The sunflower plant family (Asteraceae) is characterized by head-like inflorescences (capitula) that resemble single solitary flowers but are typically composed of tens to hundreds of flowers that are specialized in structure and function. In gerbera, three different flower types are distinguished: the marginal ray flowers, the central disk flowers and the intermediate trans flowers. In each flower type, all basic four whorls of floral organs are found:
- Whorl 1: Flowers of Asteraceae lack conventional sepals, but in most genera, including gerbera, the base of the corolla is surrounded by hairy pappus bristles, specialized organs that are involved in seed dispersal.
- Whorl 2: Gerbera flowers usually have five petals. Dorsal petals are thin and threadlike in ray and trans florets while lateral and ventral petals are fused together to form a ligule-like structure. This creates the typical bilaterally symmetrical shape of these flowers (zygomorphy). In central disc flowers, petals are shorter and less fused and ultimately, the centermost flower is radially symmetrical (actinomorphic) with separate petals.
- Whorl 3: Although stamen development starts similarly in all types of flowers, the mature ray and trans flowers have only female sex organs. That is because anthers arrest at early stages of development resulting in the formation of nonfunctional staminodes. In disc flowers, anthers develop fully and form a postgenitally fused structure that covers the carpel.
- Whorl 4: Gerbera flowers have one pistil made of two joined carpels. The ovary is inferior located below the floral organs.

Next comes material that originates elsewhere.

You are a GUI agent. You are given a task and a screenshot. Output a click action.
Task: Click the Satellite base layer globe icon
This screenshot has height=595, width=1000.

Gerbera species belong to the basal Mutisieae tribe within the large Asteraceae (or Compositae) plant family. The native distribution of this genus, comprising of ca. 30 species, extends to Africa, Madagascar, tropical Asia and South America. The first official description of the South African species Gerbera jamesonii, also known as Transvaal daisy or Barberton daisy, was made by J. D. Hooker in 1889 in Curtis Botanical Magazine. It bears a large capitulum with prominent, yellow, orange, white, pink or various red coloured ray florets. The breeding of gerbera started at the end of the 19th century in Cambridge, England when two South African species, G. jamesonii and G. viridifolia, were crossed by R.I. Lynch. He named the hybrid as Gerbera × cantebrigiensis, known today also as Gerbera hybrida. Today, gerbera is known as an important article of trade and it belongs to the most important ornamental crops in the world together with rose, chrysanthemum, carnation and tulip.